Excerpts from a dataset
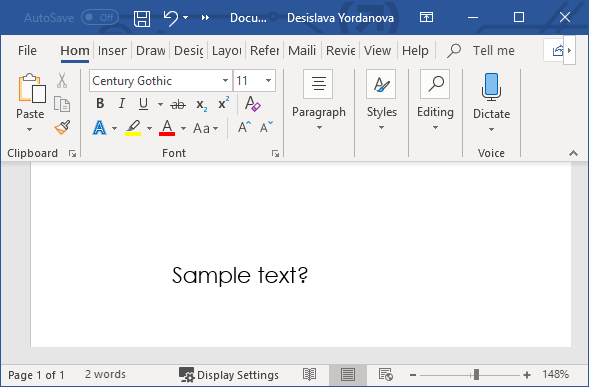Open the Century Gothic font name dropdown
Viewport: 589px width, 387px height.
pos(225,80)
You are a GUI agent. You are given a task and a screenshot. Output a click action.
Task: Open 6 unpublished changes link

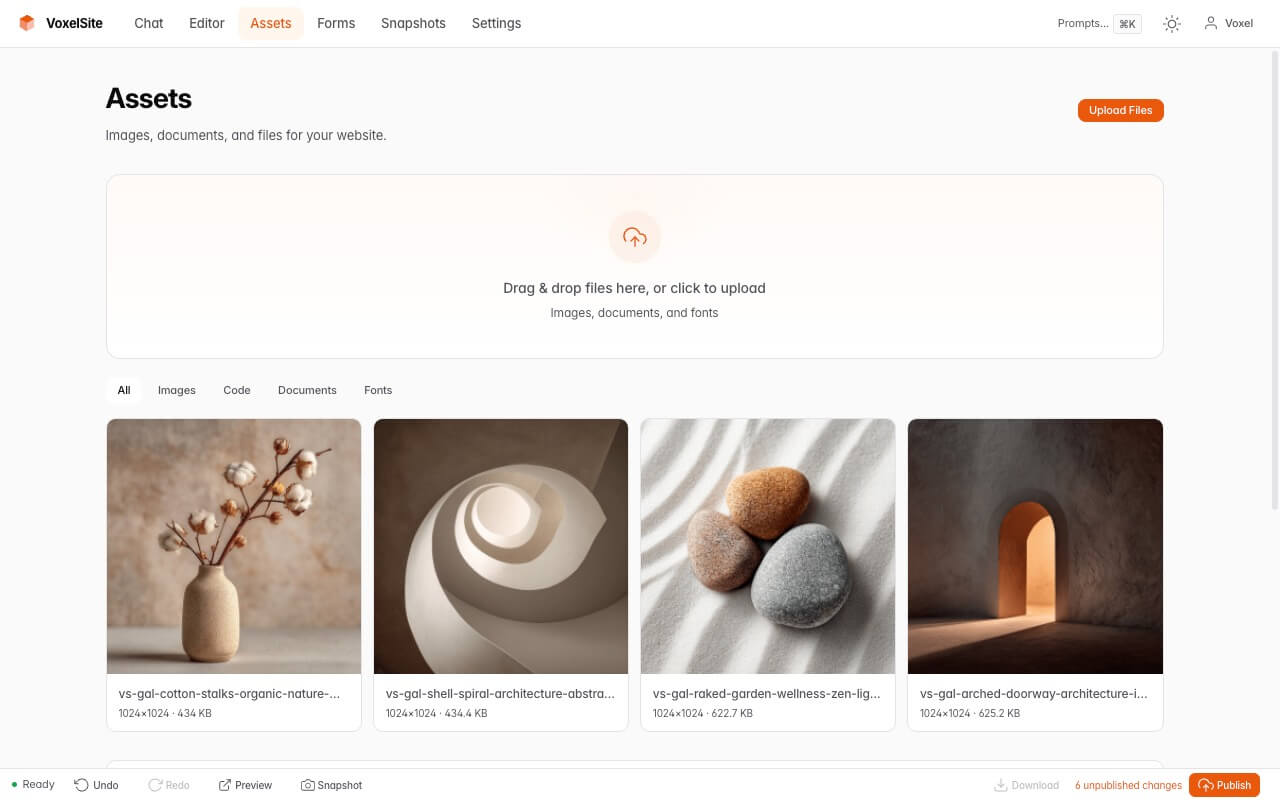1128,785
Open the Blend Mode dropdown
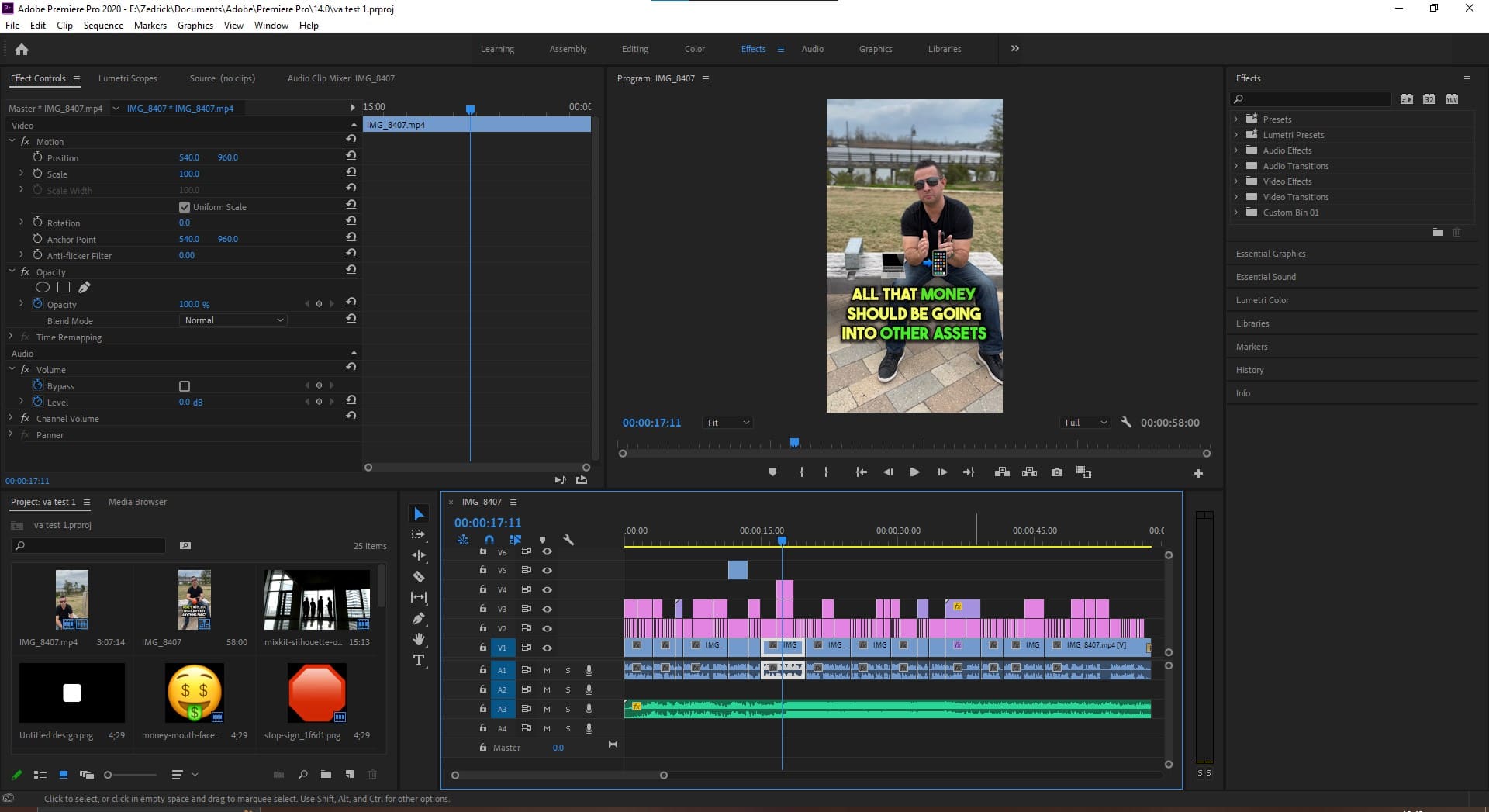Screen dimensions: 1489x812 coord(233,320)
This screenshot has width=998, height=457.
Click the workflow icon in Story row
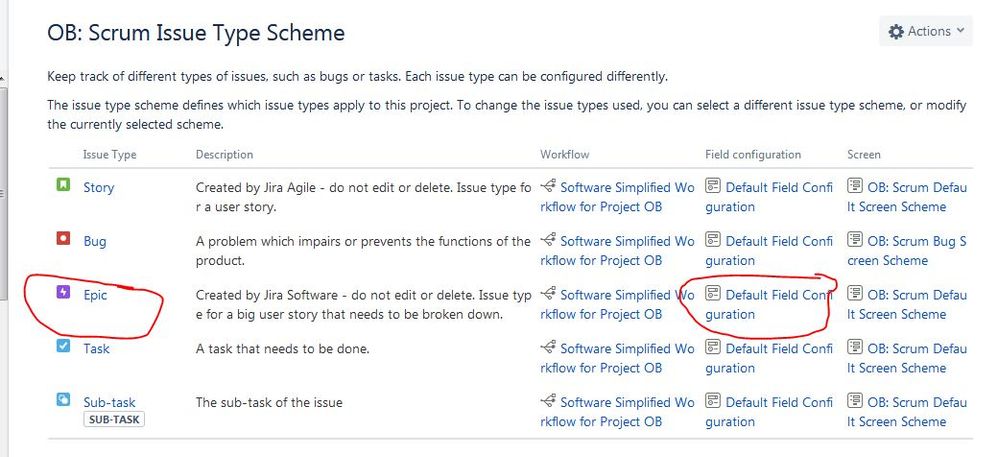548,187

REQUIRED ACTION ▸ The expected output is the exact run of lines from the one containing "This screenshot has width=998, height=457." through the final line of the data above, both ends included, with no pictures.

RESULT OF THE TASK ▸
This screenshot has width=998, height=457.
Click the workflow icon in Story row
548,187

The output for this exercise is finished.